-- Required action --
In the records that follow, find the line with "Given: Open Calendar"; from there, retype every line exactly through the line with "Given: Select the Name column header in table", which also belongs to the answer.

Start of Data supplied

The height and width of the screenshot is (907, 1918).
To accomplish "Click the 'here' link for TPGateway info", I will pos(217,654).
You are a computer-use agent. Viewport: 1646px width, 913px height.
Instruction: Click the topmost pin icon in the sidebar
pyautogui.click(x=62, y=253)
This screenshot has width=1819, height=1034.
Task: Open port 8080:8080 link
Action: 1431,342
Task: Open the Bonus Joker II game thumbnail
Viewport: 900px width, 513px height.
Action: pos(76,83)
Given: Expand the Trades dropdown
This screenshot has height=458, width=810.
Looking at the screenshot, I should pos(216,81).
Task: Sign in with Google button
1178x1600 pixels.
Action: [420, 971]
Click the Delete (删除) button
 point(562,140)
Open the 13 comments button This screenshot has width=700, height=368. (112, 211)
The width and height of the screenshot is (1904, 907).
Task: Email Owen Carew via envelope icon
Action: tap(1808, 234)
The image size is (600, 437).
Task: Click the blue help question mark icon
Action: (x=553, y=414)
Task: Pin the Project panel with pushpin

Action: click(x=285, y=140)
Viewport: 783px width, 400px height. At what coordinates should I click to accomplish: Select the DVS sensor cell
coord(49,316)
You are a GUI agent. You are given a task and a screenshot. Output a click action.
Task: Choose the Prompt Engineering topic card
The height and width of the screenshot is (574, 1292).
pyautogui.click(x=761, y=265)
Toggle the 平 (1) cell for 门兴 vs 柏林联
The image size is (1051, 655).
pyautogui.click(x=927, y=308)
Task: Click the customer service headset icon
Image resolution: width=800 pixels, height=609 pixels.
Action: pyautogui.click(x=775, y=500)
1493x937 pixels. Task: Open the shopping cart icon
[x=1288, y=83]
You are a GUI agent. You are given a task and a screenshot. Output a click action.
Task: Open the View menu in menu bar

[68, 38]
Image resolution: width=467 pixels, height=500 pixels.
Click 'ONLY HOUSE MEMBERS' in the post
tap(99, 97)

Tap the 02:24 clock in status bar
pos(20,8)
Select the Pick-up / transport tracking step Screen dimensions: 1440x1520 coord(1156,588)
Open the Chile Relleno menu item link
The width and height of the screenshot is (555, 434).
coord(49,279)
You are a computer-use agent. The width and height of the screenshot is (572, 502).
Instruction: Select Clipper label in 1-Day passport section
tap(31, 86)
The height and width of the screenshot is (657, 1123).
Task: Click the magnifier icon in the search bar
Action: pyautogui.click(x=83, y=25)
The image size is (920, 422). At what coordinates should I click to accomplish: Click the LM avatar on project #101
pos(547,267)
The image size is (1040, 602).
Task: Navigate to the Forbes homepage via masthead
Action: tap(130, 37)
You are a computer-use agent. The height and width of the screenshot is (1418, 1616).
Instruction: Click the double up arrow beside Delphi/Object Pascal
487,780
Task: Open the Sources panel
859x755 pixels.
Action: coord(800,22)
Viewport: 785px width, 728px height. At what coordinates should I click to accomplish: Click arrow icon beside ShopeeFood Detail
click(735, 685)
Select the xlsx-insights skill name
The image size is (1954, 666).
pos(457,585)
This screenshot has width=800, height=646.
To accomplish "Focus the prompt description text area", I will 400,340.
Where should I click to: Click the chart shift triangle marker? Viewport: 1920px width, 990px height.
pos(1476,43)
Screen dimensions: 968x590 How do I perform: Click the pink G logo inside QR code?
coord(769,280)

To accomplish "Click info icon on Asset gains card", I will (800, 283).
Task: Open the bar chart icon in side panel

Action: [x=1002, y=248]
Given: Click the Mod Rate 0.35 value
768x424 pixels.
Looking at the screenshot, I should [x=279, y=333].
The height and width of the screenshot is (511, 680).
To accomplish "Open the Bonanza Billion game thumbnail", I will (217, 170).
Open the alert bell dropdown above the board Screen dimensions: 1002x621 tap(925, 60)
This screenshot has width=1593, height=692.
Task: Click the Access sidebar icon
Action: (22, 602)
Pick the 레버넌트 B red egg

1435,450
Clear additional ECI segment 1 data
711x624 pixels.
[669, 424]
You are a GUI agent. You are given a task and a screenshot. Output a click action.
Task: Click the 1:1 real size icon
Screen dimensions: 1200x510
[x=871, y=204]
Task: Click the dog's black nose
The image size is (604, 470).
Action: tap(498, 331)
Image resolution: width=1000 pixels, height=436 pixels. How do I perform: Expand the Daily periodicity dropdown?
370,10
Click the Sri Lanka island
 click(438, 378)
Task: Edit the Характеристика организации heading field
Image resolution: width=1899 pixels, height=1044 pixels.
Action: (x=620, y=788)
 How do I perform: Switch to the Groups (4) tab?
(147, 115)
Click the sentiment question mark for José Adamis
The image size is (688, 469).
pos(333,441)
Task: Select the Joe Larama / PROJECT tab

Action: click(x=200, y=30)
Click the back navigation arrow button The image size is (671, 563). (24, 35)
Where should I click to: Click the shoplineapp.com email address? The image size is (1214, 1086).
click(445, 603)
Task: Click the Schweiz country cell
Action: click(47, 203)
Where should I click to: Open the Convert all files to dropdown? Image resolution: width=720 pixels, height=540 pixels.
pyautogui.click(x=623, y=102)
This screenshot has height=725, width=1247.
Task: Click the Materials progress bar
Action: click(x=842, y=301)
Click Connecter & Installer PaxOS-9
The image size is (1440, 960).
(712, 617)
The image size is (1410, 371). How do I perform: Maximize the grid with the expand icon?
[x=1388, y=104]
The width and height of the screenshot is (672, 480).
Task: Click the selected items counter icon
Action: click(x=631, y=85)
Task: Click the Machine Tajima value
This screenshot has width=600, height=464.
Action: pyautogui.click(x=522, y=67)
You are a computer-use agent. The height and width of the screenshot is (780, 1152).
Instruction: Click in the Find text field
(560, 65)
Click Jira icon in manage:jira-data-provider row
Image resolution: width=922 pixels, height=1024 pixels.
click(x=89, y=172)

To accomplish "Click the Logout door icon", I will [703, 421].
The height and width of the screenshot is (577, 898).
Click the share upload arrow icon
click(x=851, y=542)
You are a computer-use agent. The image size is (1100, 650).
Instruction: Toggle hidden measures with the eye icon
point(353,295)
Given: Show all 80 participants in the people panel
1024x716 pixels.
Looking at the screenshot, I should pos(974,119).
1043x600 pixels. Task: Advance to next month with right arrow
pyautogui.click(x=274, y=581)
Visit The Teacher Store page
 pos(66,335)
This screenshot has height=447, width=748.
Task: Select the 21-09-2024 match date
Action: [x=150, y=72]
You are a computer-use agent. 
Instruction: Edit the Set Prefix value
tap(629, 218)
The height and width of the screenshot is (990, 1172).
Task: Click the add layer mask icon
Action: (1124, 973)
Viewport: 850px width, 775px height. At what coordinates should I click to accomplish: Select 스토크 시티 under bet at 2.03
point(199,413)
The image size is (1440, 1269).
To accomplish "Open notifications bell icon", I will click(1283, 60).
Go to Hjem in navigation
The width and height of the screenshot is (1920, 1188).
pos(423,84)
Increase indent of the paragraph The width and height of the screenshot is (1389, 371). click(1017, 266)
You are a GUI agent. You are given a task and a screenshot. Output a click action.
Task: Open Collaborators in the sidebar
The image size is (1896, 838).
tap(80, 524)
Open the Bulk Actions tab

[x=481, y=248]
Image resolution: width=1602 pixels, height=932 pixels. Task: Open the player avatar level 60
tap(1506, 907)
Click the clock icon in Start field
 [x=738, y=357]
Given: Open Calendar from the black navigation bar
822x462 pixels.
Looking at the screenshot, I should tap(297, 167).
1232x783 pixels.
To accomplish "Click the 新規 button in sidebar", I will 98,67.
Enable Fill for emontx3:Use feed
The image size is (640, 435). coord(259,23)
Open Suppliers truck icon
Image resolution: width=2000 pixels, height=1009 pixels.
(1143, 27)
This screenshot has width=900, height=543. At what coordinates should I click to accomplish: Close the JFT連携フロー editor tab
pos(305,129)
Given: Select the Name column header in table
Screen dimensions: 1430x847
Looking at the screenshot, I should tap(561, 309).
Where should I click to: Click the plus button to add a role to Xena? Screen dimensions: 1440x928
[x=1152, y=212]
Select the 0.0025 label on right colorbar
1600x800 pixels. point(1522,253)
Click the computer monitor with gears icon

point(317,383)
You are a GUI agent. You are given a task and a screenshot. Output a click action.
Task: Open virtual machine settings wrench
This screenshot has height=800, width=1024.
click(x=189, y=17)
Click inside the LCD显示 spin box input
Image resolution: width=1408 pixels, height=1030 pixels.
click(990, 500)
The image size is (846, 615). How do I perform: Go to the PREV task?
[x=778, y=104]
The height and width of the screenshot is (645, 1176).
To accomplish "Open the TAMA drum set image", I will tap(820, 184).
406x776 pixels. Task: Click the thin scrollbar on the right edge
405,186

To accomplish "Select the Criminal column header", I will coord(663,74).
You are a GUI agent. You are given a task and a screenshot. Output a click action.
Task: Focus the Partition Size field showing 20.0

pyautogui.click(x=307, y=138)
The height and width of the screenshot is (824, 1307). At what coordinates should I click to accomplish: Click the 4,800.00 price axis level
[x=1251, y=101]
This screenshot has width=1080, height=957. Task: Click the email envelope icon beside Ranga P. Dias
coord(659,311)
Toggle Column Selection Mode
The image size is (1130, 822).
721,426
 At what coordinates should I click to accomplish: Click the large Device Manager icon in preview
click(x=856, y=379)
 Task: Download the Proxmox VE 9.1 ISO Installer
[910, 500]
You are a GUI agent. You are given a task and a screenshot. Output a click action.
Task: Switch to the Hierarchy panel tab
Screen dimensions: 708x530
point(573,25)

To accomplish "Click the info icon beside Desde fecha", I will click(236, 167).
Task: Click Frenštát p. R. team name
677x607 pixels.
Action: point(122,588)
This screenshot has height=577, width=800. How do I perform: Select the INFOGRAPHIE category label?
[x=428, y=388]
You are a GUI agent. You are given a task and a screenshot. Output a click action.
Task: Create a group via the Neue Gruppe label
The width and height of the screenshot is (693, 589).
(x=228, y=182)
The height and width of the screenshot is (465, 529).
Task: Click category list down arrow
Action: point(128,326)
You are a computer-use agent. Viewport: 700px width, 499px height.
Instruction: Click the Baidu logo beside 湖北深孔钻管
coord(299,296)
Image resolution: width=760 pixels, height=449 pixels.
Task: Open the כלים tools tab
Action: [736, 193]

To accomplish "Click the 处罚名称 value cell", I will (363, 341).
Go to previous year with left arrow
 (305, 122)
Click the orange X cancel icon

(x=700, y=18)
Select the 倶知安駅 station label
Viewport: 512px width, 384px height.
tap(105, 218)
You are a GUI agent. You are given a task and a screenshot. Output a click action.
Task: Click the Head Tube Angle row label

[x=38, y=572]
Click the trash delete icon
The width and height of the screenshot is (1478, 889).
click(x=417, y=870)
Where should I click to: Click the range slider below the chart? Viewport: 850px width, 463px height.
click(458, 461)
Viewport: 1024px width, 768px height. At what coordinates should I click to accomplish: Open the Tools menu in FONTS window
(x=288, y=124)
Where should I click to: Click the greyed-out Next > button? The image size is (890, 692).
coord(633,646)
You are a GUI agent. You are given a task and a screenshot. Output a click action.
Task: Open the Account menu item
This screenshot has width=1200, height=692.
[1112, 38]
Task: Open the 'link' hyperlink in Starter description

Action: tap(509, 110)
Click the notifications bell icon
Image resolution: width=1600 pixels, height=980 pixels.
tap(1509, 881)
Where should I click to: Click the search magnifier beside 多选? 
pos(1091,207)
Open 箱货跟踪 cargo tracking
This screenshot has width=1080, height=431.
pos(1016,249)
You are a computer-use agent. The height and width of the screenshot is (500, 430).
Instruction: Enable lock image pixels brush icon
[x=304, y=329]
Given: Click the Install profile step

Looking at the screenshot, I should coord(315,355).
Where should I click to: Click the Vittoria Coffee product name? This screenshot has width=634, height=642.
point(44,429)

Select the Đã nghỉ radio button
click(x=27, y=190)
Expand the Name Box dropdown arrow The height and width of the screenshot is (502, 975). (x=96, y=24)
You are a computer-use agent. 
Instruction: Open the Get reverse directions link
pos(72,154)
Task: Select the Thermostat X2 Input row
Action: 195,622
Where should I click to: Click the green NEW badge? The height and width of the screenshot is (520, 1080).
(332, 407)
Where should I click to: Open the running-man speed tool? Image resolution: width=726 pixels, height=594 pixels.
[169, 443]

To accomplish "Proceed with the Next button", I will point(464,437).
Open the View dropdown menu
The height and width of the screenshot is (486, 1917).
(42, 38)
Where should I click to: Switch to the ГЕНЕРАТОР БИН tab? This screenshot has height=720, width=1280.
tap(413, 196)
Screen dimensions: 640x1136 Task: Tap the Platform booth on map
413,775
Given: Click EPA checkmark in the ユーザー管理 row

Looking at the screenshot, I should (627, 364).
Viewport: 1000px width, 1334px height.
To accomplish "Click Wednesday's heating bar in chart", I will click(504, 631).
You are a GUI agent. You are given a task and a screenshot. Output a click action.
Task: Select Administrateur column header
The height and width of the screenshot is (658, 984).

End of Data supplied

-- Solution to this problem --
Given: Open Calendar from the black navigation bar
822x462 pixels.
Looking at the screenshot, I should tap(297, 167).
1232x783 pixels.
To accomplish "Click the 新規 button in sidebar", I will 98,67.
Enable Fill for emontx3:Use feed
The image size is (640, 435). coord(259,23)
Open Suppliers truck icon
Image resolution: width=2000 pixels, height=1009 pixels.
(1143, 27)
This screenshot has width=900, height=543. At what coordinates should I click to accomplish: Close the JFT連携フロー editor tab
pos(305,129)
Given: Select the Name column header in table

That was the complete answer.